В целом, создание Балканского блока, безусловно, было успехом России, в какой-то мере компенсацией «дипломатической Цусимы», поставившей крест на карьере Извольского, но именно в какой-то мере. Новый глава МИД, Сергей Сазонов, родственник и близкий друг Петра Столыпина, еще в ранге товарища министра присматривавший за «героем Бухлау», сделал все, что только было возможно, но в ситуации, когда возможно было не так уж много.

«Россия, - писал много позже Сергей Дмитриевич, - не имела права не сделать ничего для облегчения достижения Сербии и Болгарией их целей. То, что союз был создан если не по почину русского правительства, то с его ведома и согласия, давал шанс на восстановление испорченного.
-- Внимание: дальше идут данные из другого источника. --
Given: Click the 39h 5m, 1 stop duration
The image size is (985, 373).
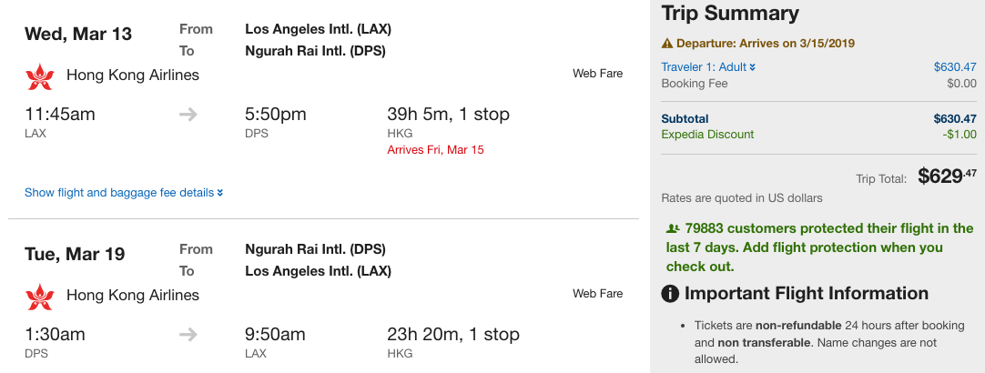Looking at the screenshot, I should (448, 115).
Однако отсутствие времени не позволило создать условия для полного контроля над действиями союзников».

Так оно и было, и на Неве отдавали себе отчет в том, что «балканские друзья» имеют собственные цели, причем, если Цетинье и Белград привязаны к Петербургу вполне надежно, то София теоретически способна взбрыкнуть. Однако, коль скоро вариантов не было, положились на тщательно прописанный сценарий событий, где, как казалось, было предусмотрено всё. В частности, и «пробитое» на случай «взбрыка» согласие Фердинанда сосредоточить войска на восточном, самом трудном, и южном, вспомогательном, направлениях, доверив освобождение Македонии сербским и черногорским войскам, тем самым, в какой-то мере гарантировав предсказуемость царя.
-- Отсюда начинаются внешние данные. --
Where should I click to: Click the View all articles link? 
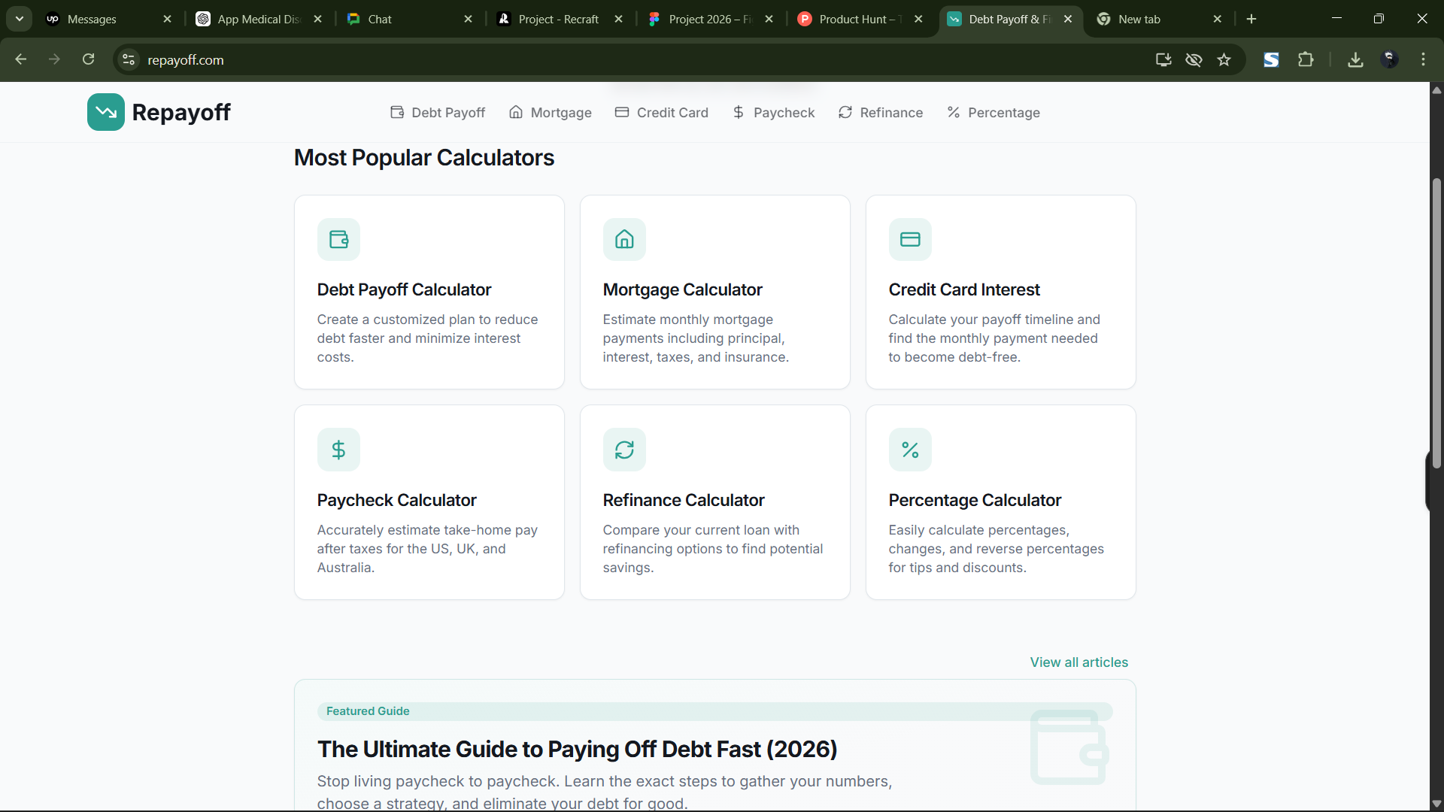point(1078,662)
Но, впрочем, весной 1912, обо всем договорившись по понятиям, без камня за пазухой, и радуясь достигнутому, о таких нюансах никто не думал. Думали о другом.Как ни парадоксально, в военном смысле десятилетие процветания, когда даже самые низы жили сносно, средний класс совсем не худо, а немалая часть общество и попросту прилично, сыграл с Болгарией злую шутку. Если черногорцы готовы были воевать в любой момент по принципу «шахиду одеться – только подпоясаться», а сербы после почти десяти лет накрутки идеями «Великой Сербии», в целом, рыли землю копытом, ожидая только сигнала, то болгарские ширнармассы особо в драку не рвались.
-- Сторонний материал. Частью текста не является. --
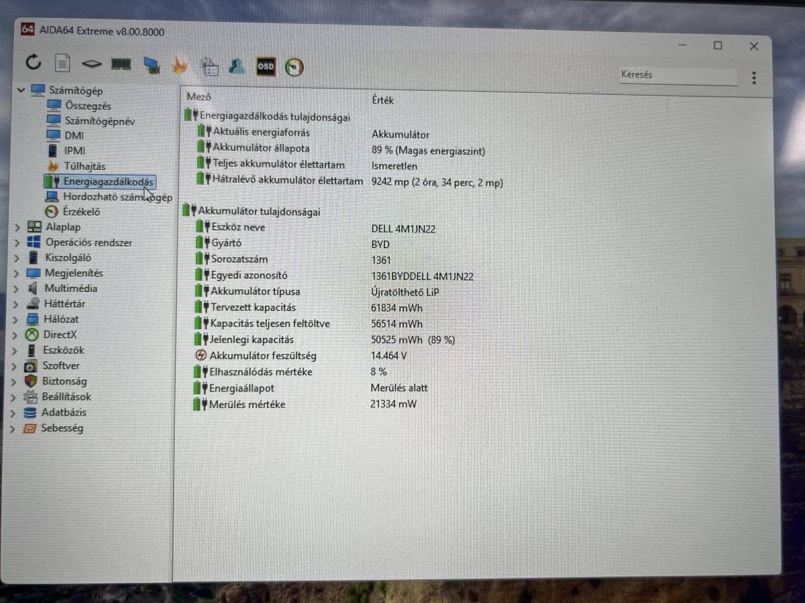Screen dimensions: 805x603
Task: Expand the Operációs rendszer node
Action: click(17, 243)
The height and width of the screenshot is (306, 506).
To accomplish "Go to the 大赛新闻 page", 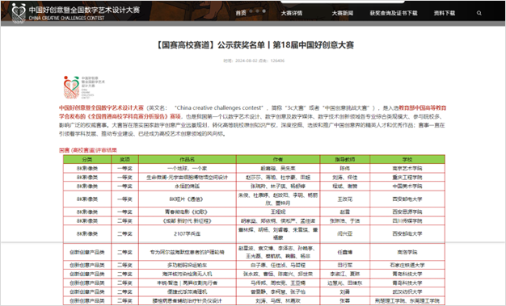I will 343,13.
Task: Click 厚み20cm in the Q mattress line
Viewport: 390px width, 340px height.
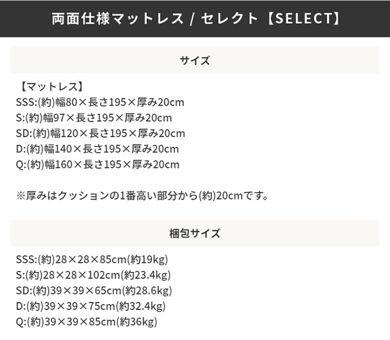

В отличие от наэлектризованных до синего звона элит, им и так было хорошо, замирение с Сербией, считавшейся врагом номер раз, всех обрадовало, воевать не хотел никто. А к войне, которая, все понимали, будет тяжелой, поскольку программа-максимум, гласившая «Даешь Византию!», по умолчанию считалась и программой-оптимум, любые сомнения следовало исключить, психологически мобилизовав общественность на войну до победного конца. В связи с чем, помимо естественных мер по приведению в готовность номер один армии, осуществлявшихся строго по плану и очень успешно, на полную катушку включилась мозгомойка.



И пей круг!

Газеты, журналы, дешевые брошюры, синематографы и вообще все, кроме разве не изобретенного еще телевидения, взывали к «справедливой войне», которая неизбежна, потому что Турция вот-вот атакует и вырежет всех, отдав уцелевших в рабство черкесам. Ее же, повествуя о Великой Болгарии, воспевали учителя, лекторы, творческие коллективы и слепые лирники, взятые на жалованье военным ведомством.

За работу взялись македонские землячества, «братства» офицеров и унтер-офицеров, приходские «бати», ветеранские организации, политики и журналисты, - то есть, практически все. В стороне от нарастающего психоза, сохранив хотя бы здравость мысли, сумел остаться разве лишь считанные десятки убежденных «левых», да и те, поскольку речь шла о судьбе «третьей сестрицы», стеснялись идти «против воли народа».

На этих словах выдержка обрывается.